The overall mortality rates of patients with craniopharyngioma have been reported to be three to six times higher than that of the general population with survival rates ranging between 83% and 92.7% at 10 years. Apart from the deaths directly attributed to the tumour (pressure effects to critical structures) and to the surgical interventions, the risk of cardio-/cerebrovascular and respiratory mortality is increased. It has also been suggested that in childhood populations the hypoadrenalism and the associated hypoglycaemia, as well as the metabolic consequences of ADH deficiency and absent thirst may contribute to the excessive mortality. The impact of tumour recurrence on the long-term mortality is widely accepted and the 10-year survival rates in such cases range between 29% and 70% (depending on the subsequent treatment modalities) (1, 4, 24).

The proposed treatment algorithm, which is based on the significant available literature, is shown in Fig. 2.4.2.5 (1). Surgical removal is suggested for all craniopharyngiomas causing compressive signs or symptoms (if a predominantly cystic lesion, the resection may be facilitated by previous aspiration of the cyst fluid). Gross total removal is a reasonable aim provided it is performed by experienced neurosurgical hands and hazardous manipulations to vital brain structures are avoided.

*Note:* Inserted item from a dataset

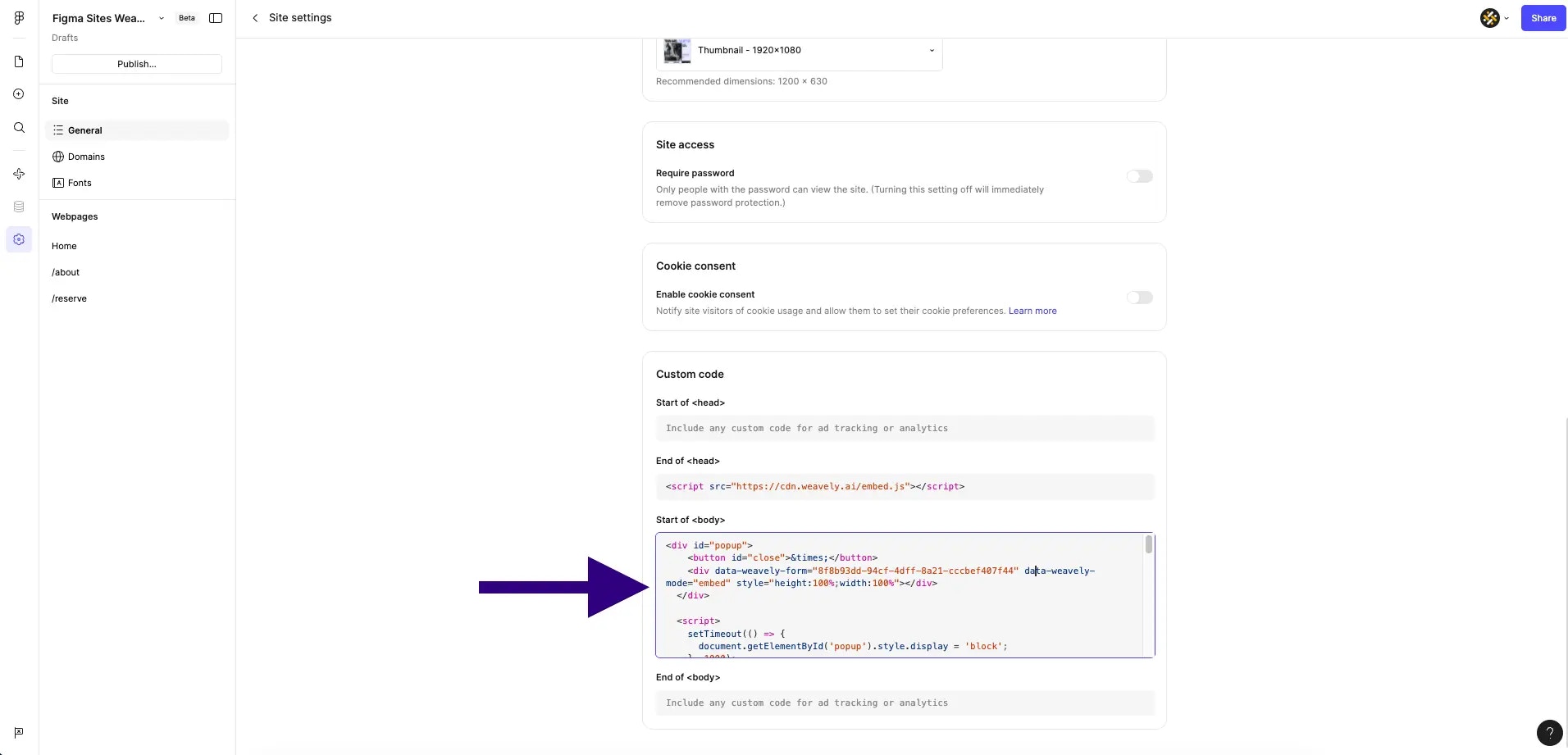1568x755 pixels.
Task: Enable the Require password toggle
Action: [x=1140, y=175]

If residual tumour remains following surgery, adjuvant irradiation is recommended; this is because of the high risk of recurrence and its adverse impact on morbidity and mortality. Although this strategy may be debated for the young children, the radiation toxicity to the developing brain needs to be balanced with the consequences of relapse and subsequent possible multiple surgical procedures. In small tumours not causing pressure effects (visual, neurological, hypothalamic), radiotherapy (preceded by biopsy for confirmation of the diagnosis) is an attractive approach avoiding the risks of surgery. In predominantly cystic tumours, previous fluid aspiration may reduce the adverse sequelae of possible cyst enlargement during irradiation.

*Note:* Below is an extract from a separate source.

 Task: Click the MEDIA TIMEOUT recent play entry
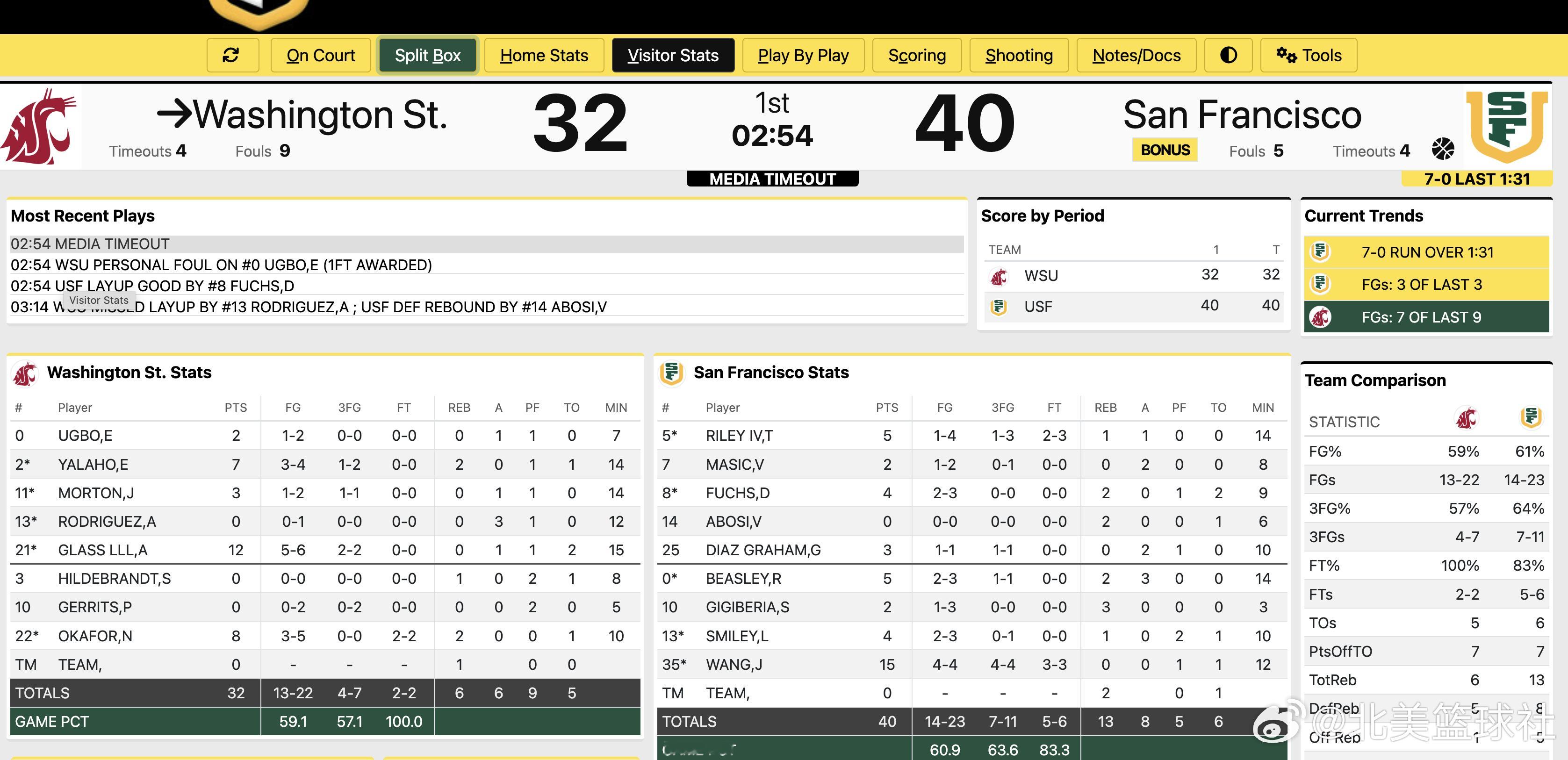pos(90,244)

The treatment of recurrent disease depends on the previous interventions and the severity of the clinical manifestations. In recurrent lesions not previously irradiated, radiotherapy provides satisfactory local control rates. In view of the high morbidity and mortality of a second surgery, such an intervention is advocated only in cases of acute pressure effects. The treatment of further recurrence(s) should be individualized and could include gamma-knife radiosurgery, cyst-controlling procedures, surgical debulking (for significant solid life-threatening component), and systemic chemotherapy (1).